Why Striking Down DOMA on Federalism Grounds Would not Lead to “Litigation Chaos”





In a recent op ed, Harvard Law Professor Noah Feldman argues that striking down the Defense of Marriage Act on federalism grounds – as advocated in an amicus brief I signed along with several other federalism scholars, including co-bloggers Jonathan Adler, Randy Barnett, and Dale Carpenter – would lead to “litigation chaos”:


T]he problem with this gradual strategy envisioned by court observers and attributed to [Justice] Kennedy is that it would create anomalies leading to a nightmarish barrage of new litigation....
To understand the mess that would result if the court struck down DOMA without finding a general right to same-sex marriage, consider what would happen if the federal government recognized marriages performed in states that allow gay couples to marry while continuing to deny marital status to couples in other states.
In the first, most optimistic scenario, one or several marriage-friendly states might allow anyone from any state to get married there, creating a Las Vegas-style business in same- sex marriage. Gay couples would return to their home states with a piece of paper that should, in principle, entitle them to federal marital tax status, immigration benefits and more. But their home states would probably decline to recognize those out- of-state marriages, and deny them state-level marriage benefits.
If the Supreme Court’s decision to strike down DOMA depended on finding that states have an inherent right to define marriage in which the federal government cannot infringe, then the home states’ policy would probably be upheld. The result would be couples who are both married and unmarried for purposes of the same tax returns, mortgages and hospital visits. Each of these conflicts would be brought to the courts. State and federal courts would probably render divergent conclusions — across all 50 states and 13 federal circuits. If this isn’t legal chaos, nothing is.
If no state wanted to attract business by becoming the same-sex-marriage hub for out-of-state residents, then the anomaly would arise when legally married gay couples moved to states that didn’t recognize their unions. Presumably they would nevertheless bring their federal benefits with them — giving rise to the same legal issues just described.

#### [EXERCISE DETAILS]
Restate everything in the DOMA passage from "If the Supreme" down to "chaos, nothing is.", substituting "high court" for "Supreme Court". The rows come from a separate source and are unrelated to the DOMA passage.

#### [LISTED RECORDS]
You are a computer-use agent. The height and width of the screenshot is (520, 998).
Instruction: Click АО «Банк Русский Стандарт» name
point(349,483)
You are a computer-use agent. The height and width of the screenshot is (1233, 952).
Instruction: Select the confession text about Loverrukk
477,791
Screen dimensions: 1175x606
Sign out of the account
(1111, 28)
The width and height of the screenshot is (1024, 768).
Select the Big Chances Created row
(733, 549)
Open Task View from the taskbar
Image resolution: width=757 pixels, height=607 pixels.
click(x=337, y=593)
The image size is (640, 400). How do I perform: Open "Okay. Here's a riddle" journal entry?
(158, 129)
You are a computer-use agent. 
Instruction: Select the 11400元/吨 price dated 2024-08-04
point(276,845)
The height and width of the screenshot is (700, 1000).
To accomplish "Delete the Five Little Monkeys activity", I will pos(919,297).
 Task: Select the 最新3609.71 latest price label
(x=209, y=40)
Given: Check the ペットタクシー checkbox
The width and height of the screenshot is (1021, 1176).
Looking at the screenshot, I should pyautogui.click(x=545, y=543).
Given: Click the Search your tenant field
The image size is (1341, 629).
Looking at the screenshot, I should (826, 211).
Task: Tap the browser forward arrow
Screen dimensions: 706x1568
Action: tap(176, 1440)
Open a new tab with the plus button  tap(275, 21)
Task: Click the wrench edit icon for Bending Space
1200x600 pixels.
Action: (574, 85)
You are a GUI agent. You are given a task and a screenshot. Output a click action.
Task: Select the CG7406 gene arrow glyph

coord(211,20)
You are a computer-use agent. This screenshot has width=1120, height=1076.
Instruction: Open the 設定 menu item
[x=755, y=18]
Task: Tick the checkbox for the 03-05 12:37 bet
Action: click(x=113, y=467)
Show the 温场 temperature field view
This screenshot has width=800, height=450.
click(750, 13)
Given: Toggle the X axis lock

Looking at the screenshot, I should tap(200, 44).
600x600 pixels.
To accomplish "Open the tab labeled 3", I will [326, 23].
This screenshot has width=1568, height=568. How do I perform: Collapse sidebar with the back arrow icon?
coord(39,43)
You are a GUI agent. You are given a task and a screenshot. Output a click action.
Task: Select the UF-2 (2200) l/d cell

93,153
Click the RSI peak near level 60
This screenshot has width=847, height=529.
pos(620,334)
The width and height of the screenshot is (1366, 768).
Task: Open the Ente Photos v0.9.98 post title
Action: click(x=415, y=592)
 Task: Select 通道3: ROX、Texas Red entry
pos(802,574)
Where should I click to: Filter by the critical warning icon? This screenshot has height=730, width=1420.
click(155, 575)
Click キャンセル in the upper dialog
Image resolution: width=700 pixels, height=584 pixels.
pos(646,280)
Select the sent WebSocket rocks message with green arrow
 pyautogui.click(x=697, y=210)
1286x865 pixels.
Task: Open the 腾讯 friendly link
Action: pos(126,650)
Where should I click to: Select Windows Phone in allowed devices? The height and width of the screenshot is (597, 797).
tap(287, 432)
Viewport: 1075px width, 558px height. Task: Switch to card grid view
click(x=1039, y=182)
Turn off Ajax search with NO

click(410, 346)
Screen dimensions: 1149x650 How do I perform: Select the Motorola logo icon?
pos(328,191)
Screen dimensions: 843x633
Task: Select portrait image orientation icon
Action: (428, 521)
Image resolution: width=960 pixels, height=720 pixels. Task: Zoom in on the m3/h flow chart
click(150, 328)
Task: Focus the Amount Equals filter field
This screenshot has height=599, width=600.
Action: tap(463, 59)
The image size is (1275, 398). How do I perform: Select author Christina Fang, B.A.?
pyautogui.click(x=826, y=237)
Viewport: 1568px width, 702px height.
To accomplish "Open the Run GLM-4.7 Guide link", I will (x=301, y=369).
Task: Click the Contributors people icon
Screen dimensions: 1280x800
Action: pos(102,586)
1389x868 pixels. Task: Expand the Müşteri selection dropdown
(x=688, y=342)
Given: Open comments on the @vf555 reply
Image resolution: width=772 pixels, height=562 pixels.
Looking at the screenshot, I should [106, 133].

#### [WRITTEN RESPONSE]
If the high court’s decision to strike down DOMA depended on finding that states have an inherent right to define marriage in which the federal government cannot infringe, then the home states’ policy would probably be upheld. The result would be couples who are both married and unmarried for purposes of the same tax returns, mortgages and hospital visits. Each of these conflicts would be brought to the courts. State and federal courts would probably render divergent conclusions — across all 50 states and 13 federal circuits. If this isn’t legal chaos, nothing is.